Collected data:
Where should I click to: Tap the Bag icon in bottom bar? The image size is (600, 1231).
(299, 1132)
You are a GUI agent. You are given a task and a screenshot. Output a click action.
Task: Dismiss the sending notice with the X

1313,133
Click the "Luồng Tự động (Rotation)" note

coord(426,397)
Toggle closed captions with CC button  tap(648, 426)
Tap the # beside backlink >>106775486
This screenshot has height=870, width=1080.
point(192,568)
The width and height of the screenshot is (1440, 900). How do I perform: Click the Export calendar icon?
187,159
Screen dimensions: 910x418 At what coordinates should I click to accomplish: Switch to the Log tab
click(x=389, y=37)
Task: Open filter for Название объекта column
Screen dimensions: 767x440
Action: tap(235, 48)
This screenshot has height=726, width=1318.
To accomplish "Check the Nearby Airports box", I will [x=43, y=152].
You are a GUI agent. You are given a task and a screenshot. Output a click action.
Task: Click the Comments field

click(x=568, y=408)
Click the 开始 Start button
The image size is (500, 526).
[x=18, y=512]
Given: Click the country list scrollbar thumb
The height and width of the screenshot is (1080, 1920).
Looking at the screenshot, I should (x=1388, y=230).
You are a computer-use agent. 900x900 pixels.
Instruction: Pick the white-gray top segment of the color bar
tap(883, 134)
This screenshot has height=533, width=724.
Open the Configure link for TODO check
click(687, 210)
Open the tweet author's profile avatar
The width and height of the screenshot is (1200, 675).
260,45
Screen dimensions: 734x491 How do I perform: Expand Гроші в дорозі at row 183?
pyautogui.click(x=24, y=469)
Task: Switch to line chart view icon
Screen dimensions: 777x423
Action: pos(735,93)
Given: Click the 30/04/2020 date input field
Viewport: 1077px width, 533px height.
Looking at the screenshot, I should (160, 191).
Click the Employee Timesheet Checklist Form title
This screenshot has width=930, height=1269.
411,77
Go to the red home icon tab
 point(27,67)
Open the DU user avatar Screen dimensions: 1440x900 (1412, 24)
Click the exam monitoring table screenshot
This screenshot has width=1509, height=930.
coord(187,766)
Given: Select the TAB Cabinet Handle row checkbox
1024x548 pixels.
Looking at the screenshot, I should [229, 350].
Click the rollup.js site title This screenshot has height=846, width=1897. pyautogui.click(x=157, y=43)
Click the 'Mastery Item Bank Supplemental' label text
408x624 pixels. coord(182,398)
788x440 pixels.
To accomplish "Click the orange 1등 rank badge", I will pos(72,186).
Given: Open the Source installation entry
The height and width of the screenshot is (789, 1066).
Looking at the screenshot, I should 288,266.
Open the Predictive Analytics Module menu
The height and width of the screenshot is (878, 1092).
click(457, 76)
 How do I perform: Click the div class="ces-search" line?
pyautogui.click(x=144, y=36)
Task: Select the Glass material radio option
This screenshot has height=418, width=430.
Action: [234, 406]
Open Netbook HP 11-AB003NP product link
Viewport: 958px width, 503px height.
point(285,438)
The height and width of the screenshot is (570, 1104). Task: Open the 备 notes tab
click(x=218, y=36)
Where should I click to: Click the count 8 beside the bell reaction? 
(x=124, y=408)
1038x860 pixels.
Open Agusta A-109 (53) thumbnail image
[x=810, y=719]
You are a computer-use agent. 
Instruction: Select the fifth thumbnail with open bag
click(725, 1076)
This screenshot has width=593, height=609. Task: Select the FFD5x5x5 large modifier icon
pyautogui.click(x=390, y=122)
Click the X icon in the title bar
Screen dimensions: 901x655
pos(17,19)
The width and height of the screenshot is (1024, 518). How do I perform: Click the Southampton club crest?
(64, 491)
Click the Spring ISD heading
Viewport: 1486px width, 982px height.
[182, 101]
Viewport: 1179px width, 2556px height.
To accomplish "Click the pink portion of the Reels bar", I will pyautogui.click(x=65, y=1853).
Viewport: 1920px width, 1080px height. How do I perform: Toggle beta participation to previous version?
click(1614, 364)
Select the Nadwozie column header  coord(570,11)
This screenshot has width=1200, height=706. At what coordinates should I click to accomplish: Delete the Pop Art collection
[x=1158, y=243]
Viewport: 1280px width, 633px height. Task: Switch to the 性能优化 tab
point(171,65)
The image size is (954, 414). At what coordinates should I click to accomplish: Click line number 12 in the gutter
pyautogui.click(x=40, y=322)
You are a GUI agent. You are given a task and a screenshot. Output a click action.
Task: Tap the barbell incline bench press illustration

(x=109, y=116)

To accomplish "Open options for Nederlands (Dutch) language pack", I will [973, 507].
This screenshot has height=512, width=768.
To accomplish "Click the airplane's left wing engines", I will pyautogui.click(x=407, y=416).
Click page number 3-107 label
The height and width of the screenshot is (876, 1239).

**ASSIGNMENT**:
Nothing should be dropped or changed, so repeat all of the entries exactly.

**RESULT FOR THIS EXERCISE**:
Where should I click to: Tap the Bag icon in bottom bar? The image size is (600, 1231).
(299, 1132)
You are a GUI agent. You are given a task and a screenshot. Output a click action.
Task: Dismiss the sending notice with the X

1313,133
Click the "Luồng Tự động (Rotation)" note

coord(426,397)
Toggle closed captions with CC button  tap(648, 426)
Tap the # beside backlink >>106775486
This screenshot has height=870, width=1080.
point(192,568)
The width and height of the screenshot is (1440, 900). How do I perform: Click the Export calendar icon?
187,159
Screen dimensions: 910x418 At what coordinates should I click to accomplish: Switch to the Log tab
click(x=389, y=37)
Task: Open filter for Название объекта column
Screen dimensions: 767x440
Action: tap(235, 48)
This screenshot has height=726, width=1318.
To accomplish "Check the Nearby Airports box", I will [x=43, y=152].
You are a GUI agent. You are given a task and a screenshot. Output a click action.
Task: Click the Comments field

click(x=568, y=408)
Click the 开始 Start button
The image size is (500, 526).
[x=18, y=512]
Given: Click the country list scrollbar thumb
The height and width of the screenshot is (1080, 1920).
Looking at the screenshot, I should (x=1388, y=230).
You are a computer-use agent. 900x900 pixels.
Instruction: Pick the white-gray top segment of the color bar
tap(883, 134)
This screenshot has height=533, width=724.
Open the Configure link for TODO check
click(687, 210)
Open the tweet author's profile avatar
The width and height of the screenshot is (1200, 675).
260,45
Screen dimensions: 734x491 How do I perform: Expand Гроші в дорозі at row 183?
pyautogui.click(x=24, y=469)
Task: Switch to line chart view icon
Screen dimensions: 777x423
Action: pos(735,93)
Given: Click the 30/04/2020 date input field
Viewport: 1077px width, 533px height.
Looking at the screenshot, I should (160, 191).
Click the Employee Timesheet Checklist Form title
This screenshot has width=930, height=1269.
411,77
Go to the red home icon tab
 point(27,67)
Open the DU user avatar Screen dimensions: 1440x900 (1412, 24)
Click the exam monitoring table screenshot
This screenshot has width=1509, height=930.
coord(187,766)
Given: Select the TAB Cabinet Handle row checkbox
1024x548 pixels.
Looking at the screenshot, I should [229, 350].
Click the rollup.js site title This screenshot has height=846, width=1897. pyautogui.click(x=157, y=43)
Click the 'Mastery Item Bank Supplemental' label text
408x624 pixels. coord(182,398)
788x440 pixels.
To accomplish "Click the orange 1등 rank badge", I will pos(72,186).
Given: Open the Source installation entry
The height and width of the screenshot is (789, 1066).
Looking at the screenshot, I should 288,266.
Open the Predictive Analytics Module menu
The height and width of the screenshot is (878, 1092).
click(457, 76)
 How do I perform: Click the div class="ces-search" line?
pyautogui.click(x=144, y=36)
Task: Select the Glass material radio option
This screenshot has height=418, width=430.
Action: [234, 406]
Open Netbook HP 11-AB003NP product link
Viewport: 958px width, 503px height.
point(285,438)
The height and width of the screenshot is (570, 1104). Task: Open the 备 notes tab
click(x=218, y=36)
Where should I click to: Click the count 8 beside the bell reaction? 
(x=124, y=408)
1038x860 pixels.
Open Agusta A-109 (53) thumbnail image
[x=810, y=719]
You are a computer-use agent. 
Instruction: Select the fifth thumbnail with open bag
click(725, 1076)
This screenshot has width=593, height=609. Task: Select the FFD5x5x5 large modifier icon
pyautogui.click(x=390, y=122)
Click the X icon in the title bar
Screen dimensions: 901x655
pos(17,19)
The width and height of the screenshot is (1024, 518). How do I perform: Click the Southampton club crest?
(64, 491)
Click the Spring ISD heading
Viewport: 1486px width, 982px height.
[182, 101]
Viewport: 1179px width, 2556px height.
To accomplish "Click the pink portion of the Reels bar", I will pyautogui.click(x=65, y=1853).
Viewport: 1920px width, 1080px height. How do I perform: Toggle beta participation to previous version?
click(1614, 364)
Select the Nadwozie column header  coord(570,11)
This screenshot has width=1200, height=706. At what coordinates should I click to accomplish: Delete the Pop Art collection
[x=1158, y=243]
Viewport: 1280px width, 633px height. Task: Switch to the 性能优化 tab
point(171,65)
The image size is (954, 414). At what coordinates should I click to accomplish: Click line number 12 in the gutter
pyautogui.click(x=40, y=322)
You are a GUI agent. You are given a task and a screenshot. Output a click action.
Task: Tap the barbell incline bench press illustration

(x=109, y=116)

To accomplish "Open options for Nederlands (Dutch) language pack", I will [973, 507].
This screenshot has height=512, width=768.
To accomplish "Click the airplane's left wing engines", I will pyautogui.click(x=407, y=416).
Click page number 3-107 label
The height and width of the screenshot is (876, 1239).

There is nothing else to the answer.